Dr. Sridhar notes that there are several open questions with regards to combination approaches:

Is there good preclinical rationale?
What is the ideal patient population in which to test the combination?
Is the combination tolerable?
Can both drugs be dosed appropriately?
What are the appropriate endpoints?
Is efficacy better, same or possibly worse?
If better, is there an additive or synergistic benefit?
Is there a clinically significant improvement?
Is combination better than sequential?
Are there biomarkers of efficacy and toxicity?

In addition to the NORSE trial, there are several first-line, cisplatin-ineligible trials of FGFR inhibitors and immunotherapy:

NORSE (FGFR3 mutation/fusions): erdafitinib + cetrelimab versus erdafitinib
FORT-2 (FGFR1/3 mRNA overexpression): rogaratinib + atezolizumab versus atezolizumab + placebo
FIGHT-205 (FGFR mutation/fusions): pemigatinib + pembrolizumab versus pemigatinib versus standard of care

Dr.
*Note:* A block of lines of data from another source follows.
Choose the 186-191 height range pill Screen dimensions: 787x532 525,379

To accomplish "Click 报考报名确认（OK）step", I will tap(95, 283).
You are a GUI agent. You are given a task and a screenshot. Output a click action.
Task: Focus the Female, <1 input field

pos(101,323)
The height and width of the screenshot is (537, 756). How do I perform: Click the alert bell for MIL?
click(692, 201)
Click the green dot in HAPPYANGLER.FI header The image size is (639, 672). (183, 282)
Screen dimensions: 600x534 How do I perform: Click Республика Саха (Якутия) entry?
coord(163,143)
Sridhar notes that biomarker-guided trials, such as the NORSE trial, are challenging given that many patients need to be screened, there may be issues with tissue availability, quality, quantity, and heterogeneity, and there may be delays in treatment. So, can ctDNA be an option since it is convenient, rapid, and non-invasive? The BLC2001 trial testing erdafitinib in the second-line setting demonstrated a 63% concordance rate between ctDNA and tissue-based testing,¹ and the BISCAY trial assessing AZD4547 + durvalumab in the second-line setting showed that sequential ctDNA analysis demonstrated changes in FGFR alterations that correlated with clinical outcomes.² Thus, it seems reasonable to consider incorporating parallel ctDNA analysis into prospective trials, both at screening and for monitoring response.
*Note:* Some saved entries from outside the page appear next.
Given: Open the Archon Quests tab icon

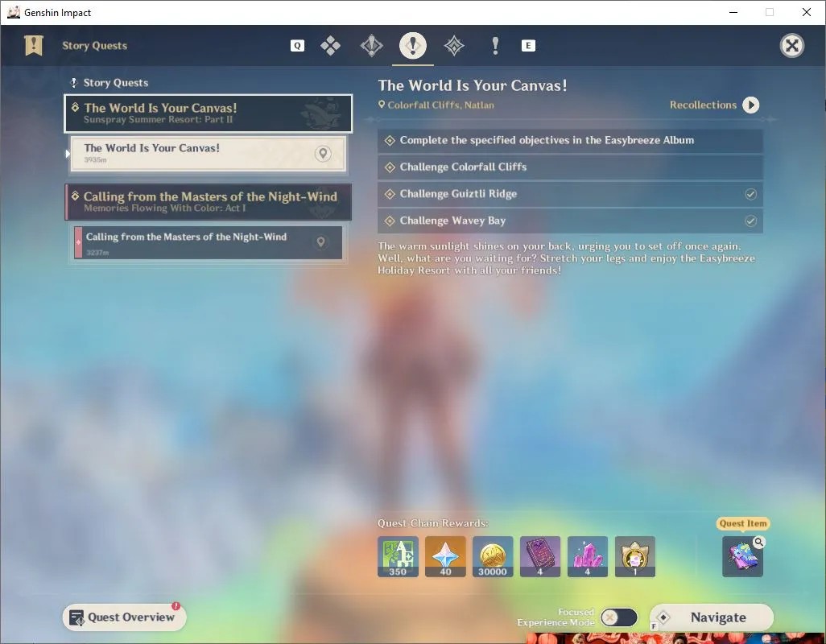Looking at the screenshot, I should point(371,46).
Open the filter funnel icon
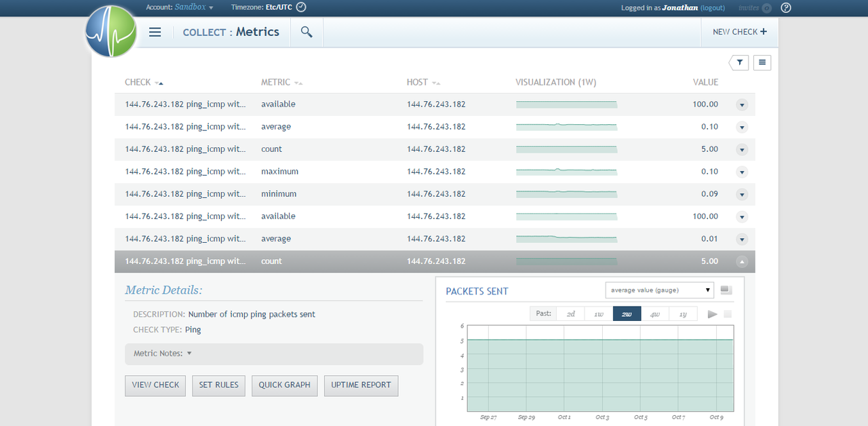The width and height of the screenshot is (868, 426). click(x=739, y=62)
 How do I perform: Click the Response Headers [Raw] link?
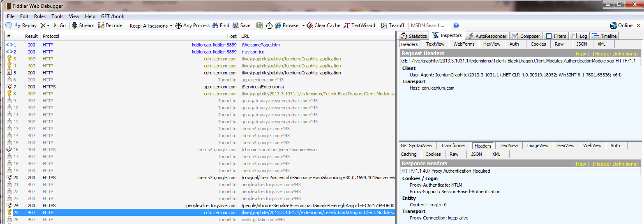point(581,164)
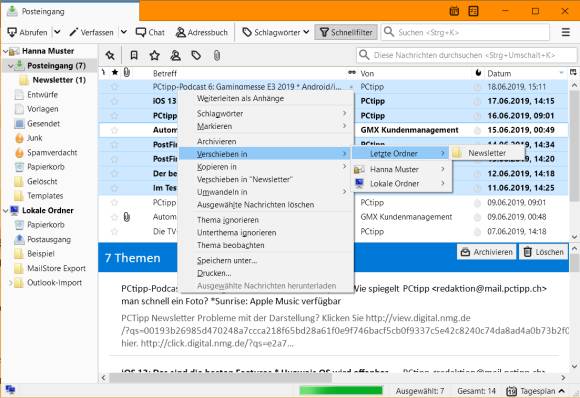Pin the quick filter bar icon
Image resolution: width=580 pixels, height=398 pixels.
[110, 55]
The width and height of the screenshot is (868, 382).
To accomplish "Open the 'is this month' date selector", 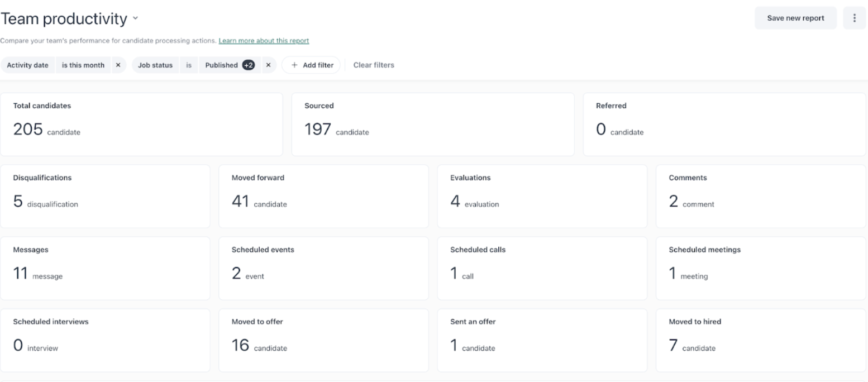I will (83, 65).
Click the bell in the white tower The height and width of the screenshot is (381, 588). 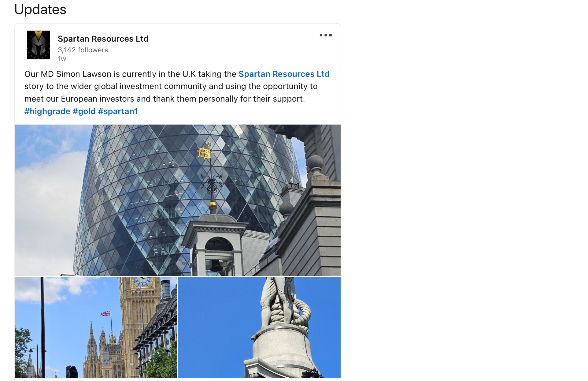click(x=216, y=265)
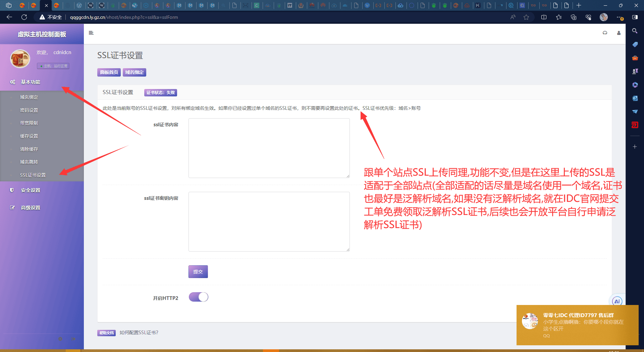Open Edge sidebar search icon

click(x=635, y=31)
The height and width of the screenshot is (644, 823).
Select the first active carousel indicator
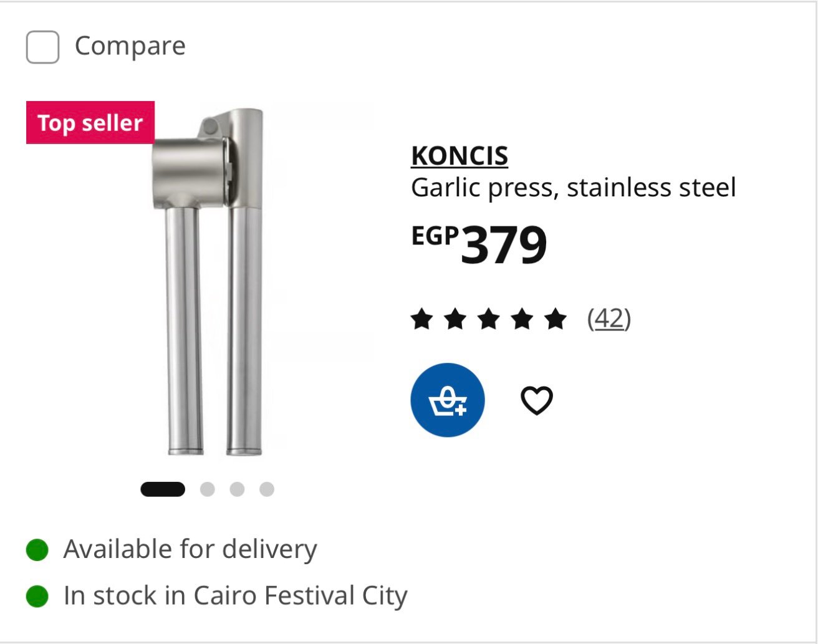point(163,489)
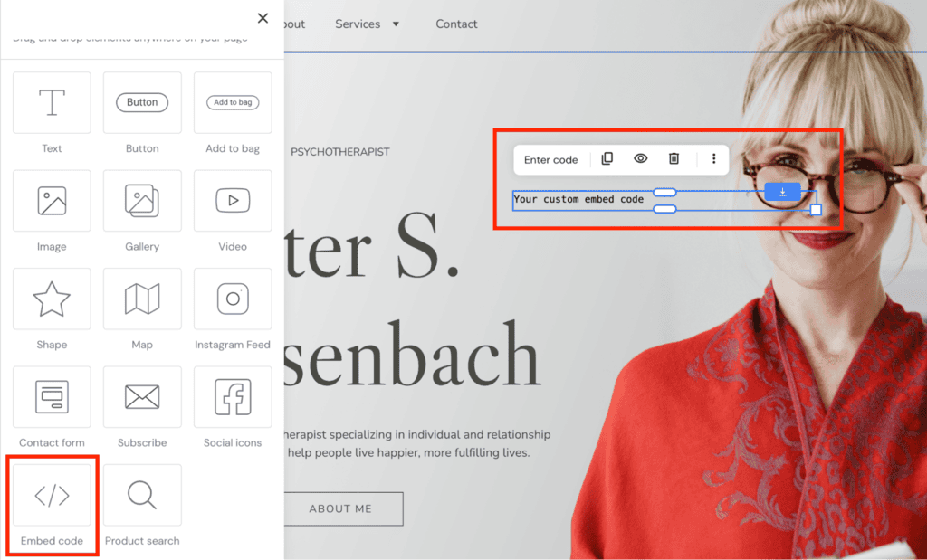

Dr. Sridhar then highlighted several key points from the NORSE trial regarding baseline characteristics. First, it is encouraging to see inclusion of older adults, since often these individuals are excluded from clinical trials. In both treatment arms of the NORSE trial, there were patients in their early 90s. Second, a significant proportion of patients in both arms (54% erdafitinib arm; 67% erdafitinib + cetrelimab arm) had an unknown PD-L1 status secondary to a lack of tissue. Third, there was a high incidence of FGFR alterations (88% mutations, 12% fusions for erdafitinib arm; 67% mutations, 26% fusions, 4% mutations for erdafitinib + cetrelimab arm), compared to 49% FGFR3 mutations and 16% FGFR2/3 fusions in the BLC2001 trial. With regards to toxicity, there was a similar safety profile in each arm, consistent with the phase 1 trial and the FORT-2 study. Hyperphosphatemia may be a biomarker of response with a single agent, and eye toxicity is quite common and requires close monitoring. Discontinuation rates were higher in the combination arm, but efficacy appears to be maintained.
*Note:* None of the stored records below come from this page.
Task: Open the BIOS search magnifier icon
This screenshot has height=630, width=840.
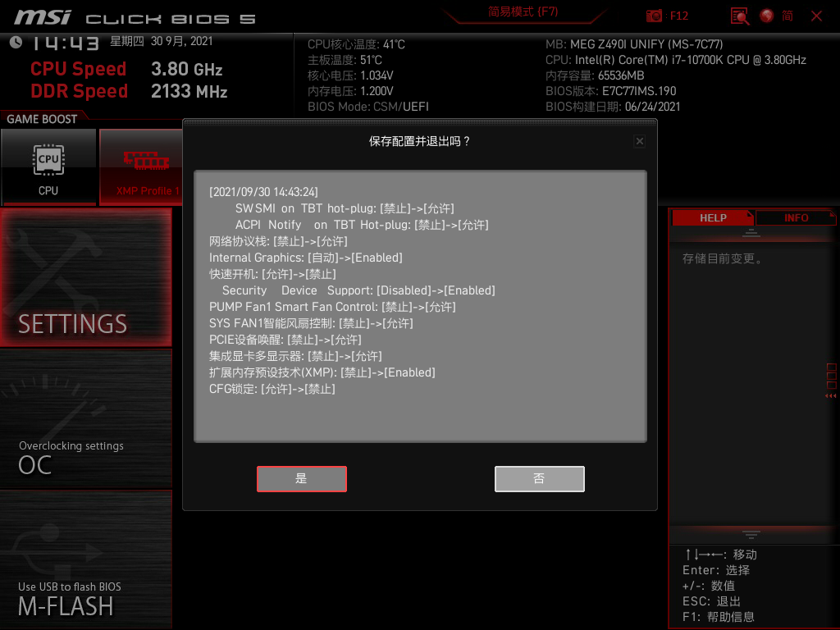Action: [740, 16]
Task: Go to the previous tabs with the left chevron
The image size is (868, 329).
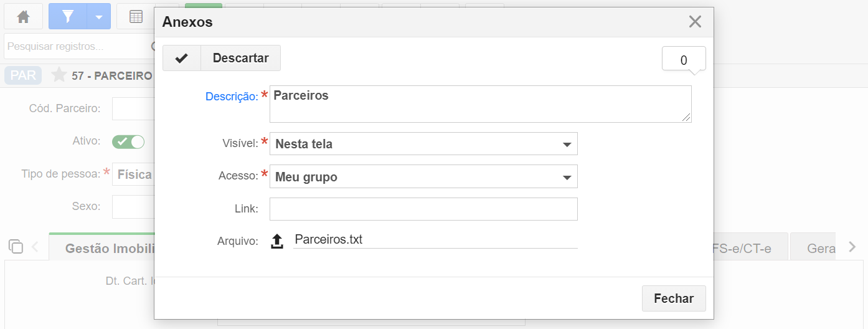Action: [35, 247]
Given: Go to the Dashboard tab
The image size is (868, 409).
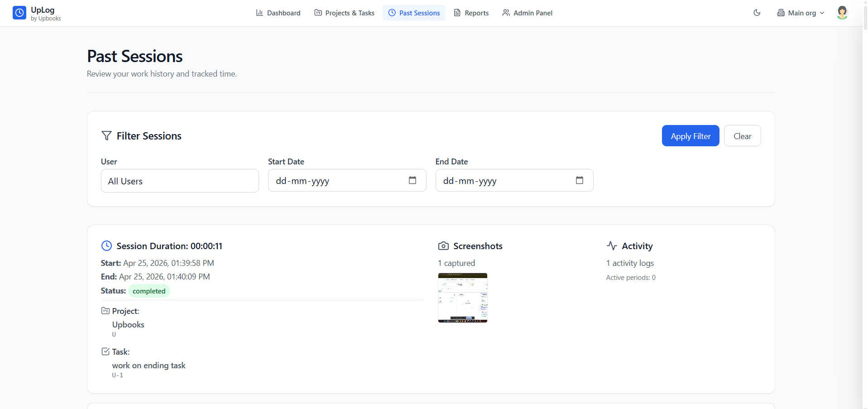Looking at the screenshot, I should click(278, 13).
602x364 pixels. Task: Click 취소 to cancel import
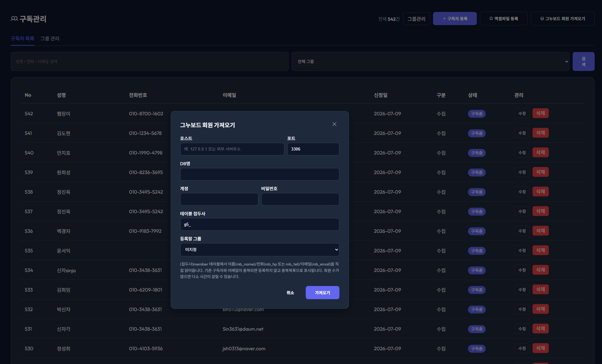coord(290,293)
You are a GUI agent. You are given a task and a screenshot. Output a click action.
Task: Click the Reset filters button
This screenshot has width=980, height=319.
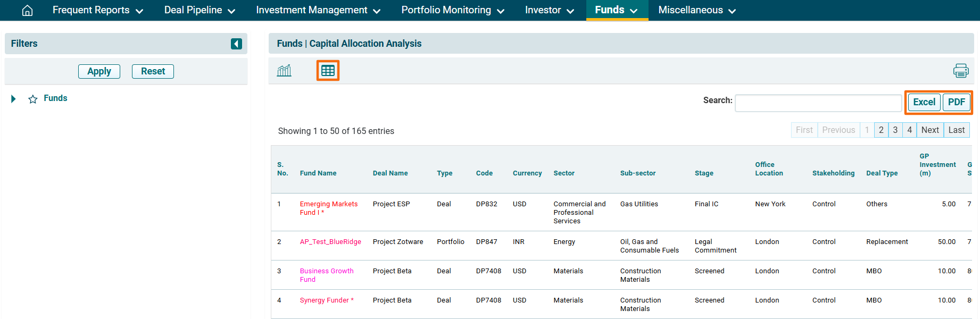coord(153,71)
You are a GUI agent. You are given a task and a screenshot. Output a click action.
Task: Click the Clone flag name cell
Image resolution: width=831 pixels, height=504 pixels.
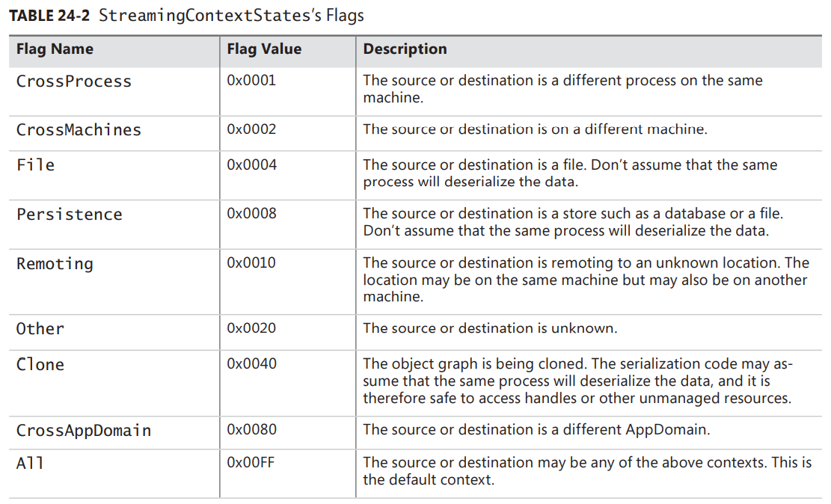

Dr. Sridhar emphasized that the objective response rate of 68% for erdafitinib + cetrelimab is impressive and that the combination therapy appears to be better than erdafitinib alone, but cautions that these are small numbers with as of yet a progression-free survival or overall survival benefit. Compared to the BISCAY trial [1], response rates ranged from 9-36% across the study arms, which did not meet efficacy criteria for further development. Additionally, combination had a lower response rate than the single agent in the platinum-refractory setting. Dr. Sridhar notes that it is curious that two studies with similar designs and similar drugs showed one positive trial and the other negative. As such, perhaps the setting matters (cisplatin-unfit versus refractory), and the type of FGFR inhibitor makes a difference. Biomarkers will likely assist in identifying patients, with the NORSE trial noting responses in both FGFR mutations and fusions, as well as in low PD-L1 status patients.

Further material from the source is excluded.